From: [identity profile] noiseinmyhead.livejournal.com
the plans already include rasing the ceiling and new cabnits and flooring and such...with more moneies I would be knocking down a couple of walls and redoing flooring in most of the house since it would then be a great room and thus connceted to the kitchen, so then I would add skylights and new windows...I might be able to move the sink and thus the plumbing which is expensive to do down here because it is in the slab so you have to jack hammer.....not to mention getting weriously costumized cabnits like curves and stuff...maybe even turn the wall into out back yard into a set of doors and buid a deck and an out door kitchen.....

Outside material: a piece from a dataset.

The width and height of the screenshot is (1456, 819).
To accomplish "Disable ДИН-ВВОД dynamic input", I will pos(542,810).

Date: 2006-10-02 06:14 pm (UTC)
From: [identity profile] jennifer-dunne.livejournal.com
Mmmm.... the in-sink mini dishwasher. I saw that in the local store, and was totally in "WANT!" mode.

Load up the glassware on racks in the sink, pull out the cover, and WHOOSH!, a little automatic spinning water sudser washes and rinses them, without needing to run a full dishwasher load when you don't actually have dishes.

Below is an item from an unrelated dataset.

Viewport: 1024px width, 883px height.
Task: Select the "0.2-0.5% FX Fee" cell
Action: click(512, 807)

Let's see...in addition to what other people have mentioned, I'd want:

Full sets of kitchen tablecloths/placemats for all seasons and special events.

Glassware in cobalt blue. Everything. Dishes, cookware, bowls, glasses, servingware...

Date: 2006-10-02 07:58 pm (UTC)
From: [identity profile] barsukthom.livejournal.com
Possibly you could rack up that much if you paid them to put in everything. Tile, granite countertops, cabinets...
Or you could just add a whole new kitchen on the side of your house.

Date: 2006-10-02 09:53 pm (UTC)
From: [identity profile] pyromancer.livejournal.com
Glad to be of service.

Feel free to stop by your local Despository anytime.

Home Despot

Date: 2006-10-04 06:56 am (UTC)
From: [identity profile] alfreda89.livejournal.com
What am I missing? How would you spend $100,000 on your kitchen?

I wouldn't. I'd use my Consumers Report to get the best appliances -- not necessarily the most expensive. And, after the taxes, I'd stick the rest in a fund for a bathroom remodel or a back yard makeover.

Sounds likeI need to hit home Depot -- W did not bring me any applications!